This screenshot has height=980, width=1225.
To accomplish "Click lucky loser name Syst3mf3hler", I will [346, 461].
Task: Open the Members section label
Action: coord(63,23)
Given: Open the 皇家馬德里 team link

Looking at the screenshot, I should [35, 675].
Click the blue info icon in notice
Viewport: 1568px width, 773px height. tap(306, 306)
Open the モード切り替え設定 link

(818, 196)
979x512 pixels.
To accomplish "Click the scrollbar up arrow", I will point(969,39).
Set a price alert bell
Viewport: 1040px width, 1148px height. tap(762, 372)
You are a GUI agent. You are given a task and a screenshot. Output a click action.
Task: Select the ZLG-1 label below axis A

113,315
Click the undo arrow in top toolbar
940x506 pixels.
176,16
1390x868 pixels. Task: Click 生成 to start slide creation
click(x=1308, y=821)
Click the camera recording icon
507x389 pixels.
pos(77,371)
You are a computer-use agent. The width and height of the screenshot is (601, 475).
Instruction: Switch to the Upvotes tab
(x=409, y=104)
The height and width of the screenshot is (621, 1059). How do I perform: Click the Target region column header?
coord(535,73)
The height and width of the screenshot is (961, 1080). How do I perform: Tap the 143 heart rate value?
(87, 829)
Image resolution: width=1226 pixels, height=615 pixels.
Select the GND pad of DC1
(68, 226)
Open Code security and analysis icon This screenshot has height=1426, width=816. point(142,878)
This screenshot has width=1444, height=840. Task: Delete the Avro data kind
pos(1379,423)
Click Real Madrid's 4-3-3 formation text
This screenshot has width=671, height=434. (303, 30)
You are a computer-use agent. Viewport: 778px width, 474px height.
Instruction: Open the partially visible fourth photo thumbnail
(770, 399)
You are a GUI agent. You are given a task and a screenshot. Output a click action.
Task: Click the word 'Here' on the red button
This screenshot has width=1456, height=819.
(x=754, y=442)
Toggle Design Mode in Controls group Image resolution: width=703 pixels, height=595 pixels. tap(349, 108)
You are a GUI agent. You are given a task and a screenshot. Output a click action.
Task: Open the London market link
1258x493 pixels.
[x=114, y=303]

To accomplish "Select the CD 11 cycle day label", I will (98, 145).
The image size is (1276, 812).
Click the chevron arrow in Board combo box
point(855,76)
---*---
» **ABOUT THIS EXERCISE**:
From the first line of the listing above to the line with "Open Code security", please transcribe each line exactly, both ends included, and nothing beyond that.

» **EXERCISE OUTPUT**:
This screenshot has height=980, width=1225.
To accomplish "Click lucky loser name Syst3mf3hler", I will [346, 461].
Task: Open the Members section label
Action: coord(63,23)
Given: Open the 皇家馬德里 team link

Looking at the screenshot, I should [35, 675].
Click the blue info icon in notice
Viewport: 1568px width, 773px height. tap(306, 306)
Open the モード切り替え設定 link

(818, 196)
979x512 pixels.
To accomplish "Click the scrollbar up arrow", I will point(969,39).
Set a price alert bell
Viewport: 1040px width, 1148px height. tap(762, 372)
You are a GUI agent. You are given a task and a screenshot. Output a click action.
Task: Select the ZLG-1 label below axis A

113,315
Click the undo arrow in top toolbar
940x506 pixels.
176,16
1390x868 pixels. Task: Click 生成 to start slide creation
click(x=1308, y=821)
Click the camera recording icon
507x389 pixels.
pos(77,371)
You are a computer-use agent. The width and height of the screenshot is (601, 475).
Instruction: Switch to the Upvotes tab
(x=409, y=104)
The height and width of the screenshot is (621, 1059). How do I perform: Click the Target region column header?
coord(535,73)
The height and width of the screenshot is (961, 1080). How do I perform: Tap the 143 heart rate value?
(87, 829)
Image resolution: width=1226 pixels, height=615 pixels.
Select the GND pad of DC1
(68, 226)
Open Code security and analysis icon This screenshot has height=1426, width=816. point(142,878)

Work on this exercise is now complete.